Bruce Baker, Local, Westminster

Baker: Let Westminster police provide emergency medical services

What did you hear in the cry “Defund the Police”?  First thought only, please. Reasonable people everywhere cringed.  Three words sends a message the listener wants to hear, not necessarily what the speaker meant. If I was a person who felt police had unfairly treated me, I would listen to an argument that ‘no police’ is an improvement. While most other Americans view ‘no police’ as preposterous, the argument that it is possible to improve police can be universally agreed. Moreover, improving every system, method and organization is part of the foundation of America.  America is the land of better, faster, fairer, cheaper.

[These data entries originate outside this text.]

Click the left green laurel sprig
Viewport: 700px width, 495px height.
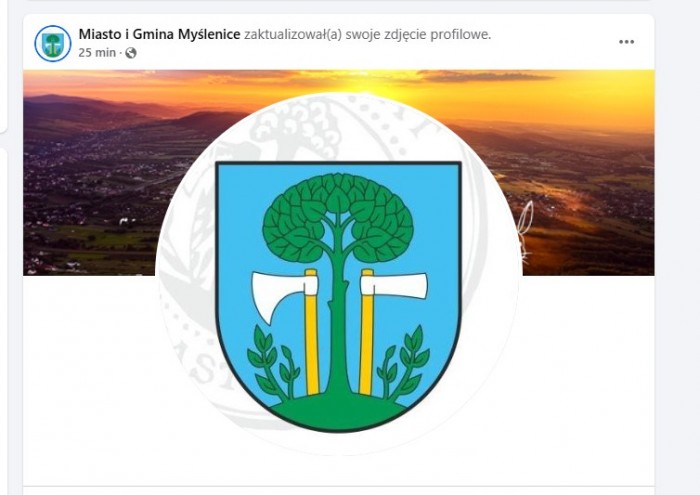(x=272, y=362)
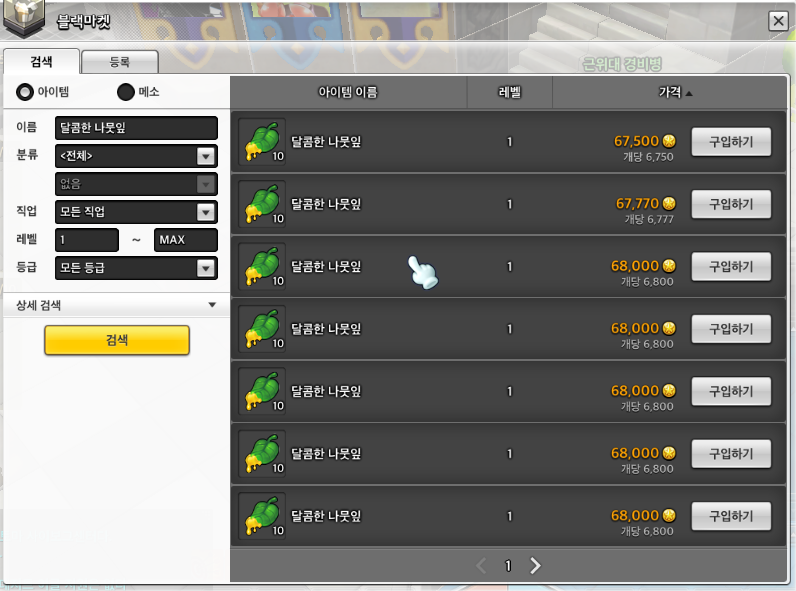796x591 pixels.
Task: Click leaf icon of 67,500 listing
Action: [x=262, y=141]
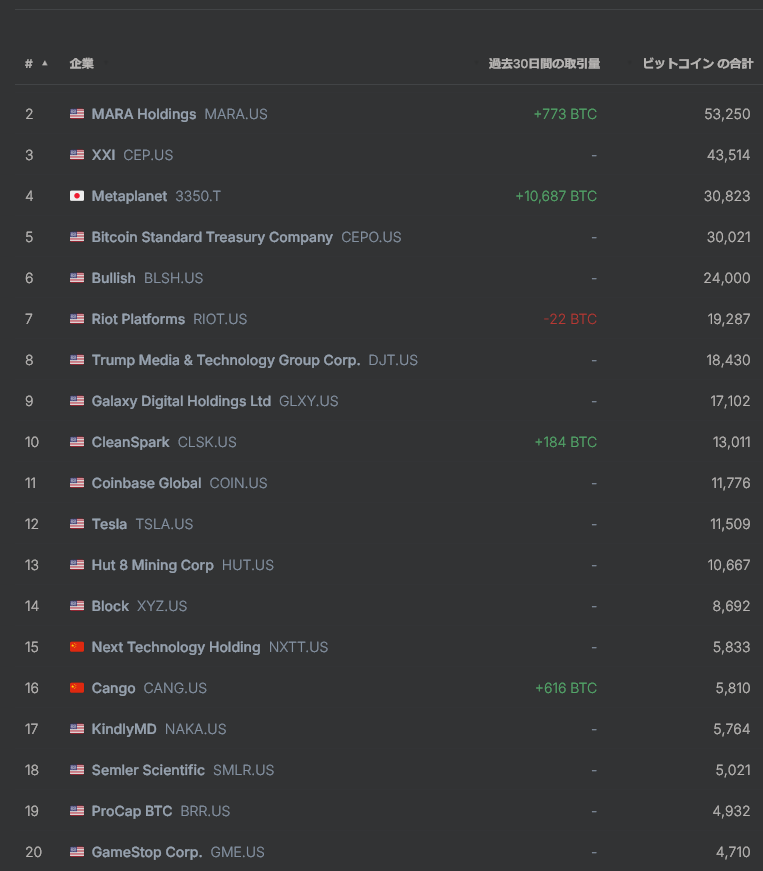The height and width of the screenshot is (871, 763).
Task: Select the Galaxy Digital Holdings Ltd row name
Action: [x=181, y=401]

How can Westminster improve police and policing? Have police do good things. De-escalation of ugly situations is a good thing. For example, as long as community policing does not become ignoring criminal conduct, community policing is good thing. Westminster has the opportunity to discover a transformative way for police to do another good thing.

Westminster is a full-service city. Our taxes pay for everything, so it makes no difference which city employee provides the service. One of the universal good things our city does, about 20 times a day, is provide emergency medical services (EMS). What would happen if police provided EMS?

We have 6 fire stations with EMS/ambulance response teams. Twenty times a day Westminster Fire is profusely thanked and deeply appreciated by citizens who called for help. Two police EMS ambulance teams and paired police EMS in 6 patrol units would give Westminster citizens 8 response teams. Twenty times a day Westminster PD would be profusely thanked and deeply appreciated by Westminster citizens.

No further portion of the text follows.